Ich werd meine 9800pro noch solange behalten wie die Preise der Grakas so astronomisch bleiben, wenn ich ne X800pro Vivo für 300 euro bekommen kann schlag ich zu, aber 500 euro für ne X800pro wie im Moment ist doch echt realitätttsfremd  



PS: Ich weis das die Pro auch schon für 360 euro gelistet ist aber keiner der chops kann eine liefern(seit Monaten), die Billigste X800pro die lieferbar ist kostet 480 euronen


----------



## narotic (30. September 2004)

*AW: Wie viel Geld sind Sie bereit für eine neue Grafikkarte auszugeben?*



			
				iam-cool am 30.09.2004 11:17 schrieb:
			
		

> Ich werd meine 9800pro noch solange behalten wie die Preise der Grakas so astronomisch bleiben, wenn ich ne X800pro Vivo für 300 euro bekommen kann schlag ich zu, aber 500 euro für ne X800pro wie im Moment ist doch echt realitätttsfremd


so ist es. Die Grafikkarte hat immer noch ein sehr gutes Preis/Leistungsverhältnis, bis ich mir eine neue Grafikkarte kaufe vergeht noch einige Zeit. Und mehr als 200 Euro gebe ich niemals für eine Grafikkarte aus, da es einfach nichts bringt.


----------



## MiffiMoppelchen (30. September 2004)

*AW: Wie viel Geld sind Sie bereit für eine neue Grafikkarte auszugeben?*



			
				narotic am 30.09.2004 13:39 schrieb:
			
		

> so ist es. Die Grafikkarte hat immer noch ein sehr gutes Preis/Leistungsverhältnis, bis ich mir eine neue Grafikkarte kaufe vergeht noch einige Zeit. Und mehr als 200 Euro gebe ich niemals für eine Grafikkarte aus, da es einfach nichts bringt.

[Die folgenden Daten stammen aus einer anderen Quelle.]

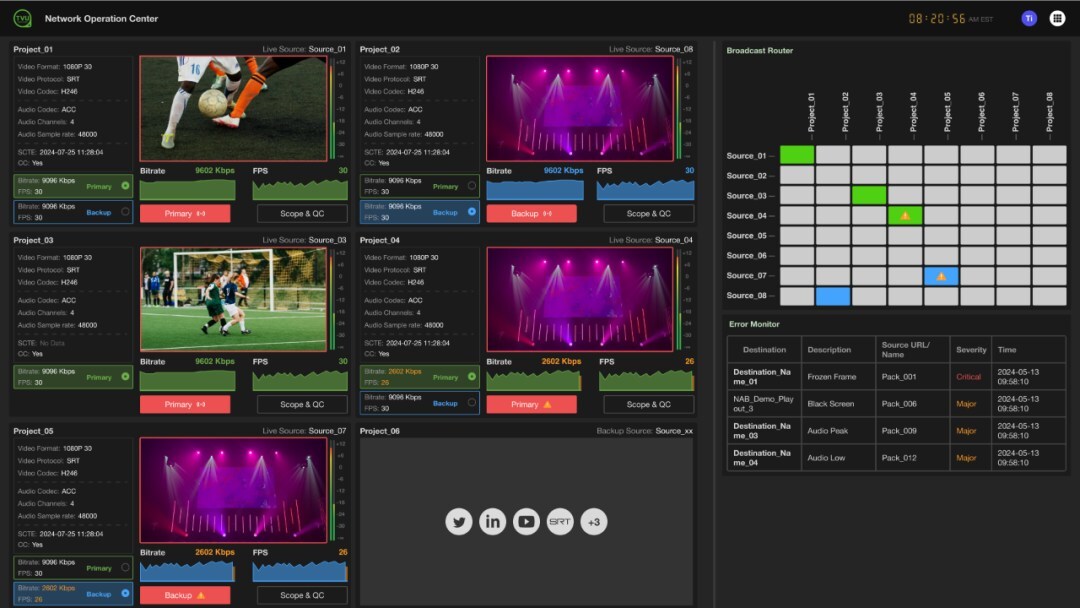Select the Primary radio in Project_05
Image resolution: width=1080 pixels, height=608 pixels.
pyautogui.click(x=125, y=567)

Es bringt schon etwas, da man in der Regel bei den 400+ EUR Karten AA und AF in hohen Einstellungen bei aktuellen Spielen nutzen kann. 
Wer diese Features "braucht" muss natürlich etwas tiefer in die Tasche greifen, als die Leute, die nicht bereit sind für ein paar weniger Ecken und Kanten bis zu 300 EUR mehr zu bezahlen (von der 200 EUR-Marke aus gesehen).


----------



## Shadow_Man (6. Oktober 2004)

*AW: Wie viel Geld sind Sie bereit für eine neue Grafikkarte auszugeben?*



			
				MiffiMoppelchen am 30.09.2004 14:18 schrieb:
			
		

> Es bringt schon etwas, da man in der Regel bei den 400+ EUR Karten AA und AF in hohen Einstellungen bei aktuellen Spielen nutzen kann.
> Wer diese Features "braucht" muss natürlich etwas tiefer in die Tasche greifen, als die Leute, die nicht bereit sind für ein paar weniger Ecken und Kanten bis zu 300 EUR mehr zu bezahlen (von der 200 EUR-Marke aus gesehen).

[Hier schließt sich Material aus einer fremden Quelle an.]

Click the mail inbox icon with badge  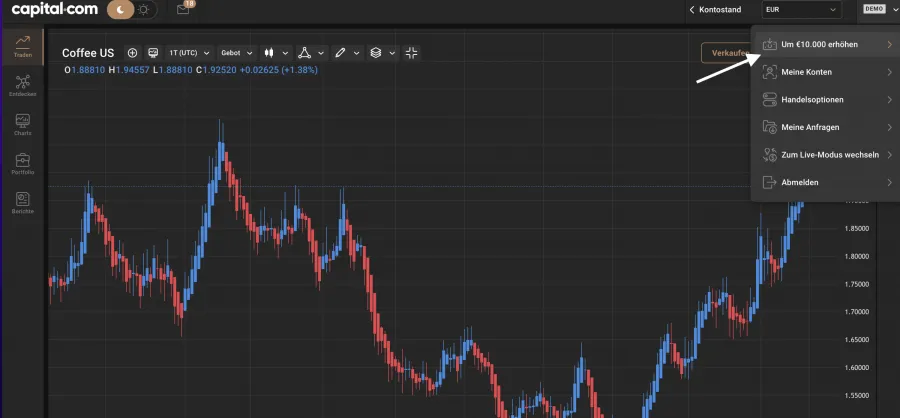point(183,9)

Sicherlich hast du recht miffi. Aber wer jetzt z.B. noch eine Radeon 9800 Pro hat, der wird sich mit Sicherheit keine Graka der neuen Generation für 500€ kaufen. So groß ist der Unterschied nämlich nun auch wieder nicht, dass er den Preis von 500€ gerechtfertigen würde. Da wartet man doch lieber bis sie irgendwann mal billiger sind.


----------



## MiffiMoppelchen (6. Oktober 2004)

*AW: Wie viel Geld sind Sie bereit für eine neue Grafikkarte auszugeben?*



			
				Shadow_Man am 06.10.2004 00:25 schrieb:
			
		

> MiffiMoppelchen am 30.09.2004 14:18 schrieb:
> 
> 
> 
> ...


Och, sag das nicht. Im 3DCenter-Forum gibt reichlich solcher Knalltüten. *g*



> So groß ist der Unterschied nämlich nun auch wieder nicht, dass er den Preis von 500€ gerechtfertigen würde. Da wartet man doch lieber bis sie irgendwann mal billiger sind.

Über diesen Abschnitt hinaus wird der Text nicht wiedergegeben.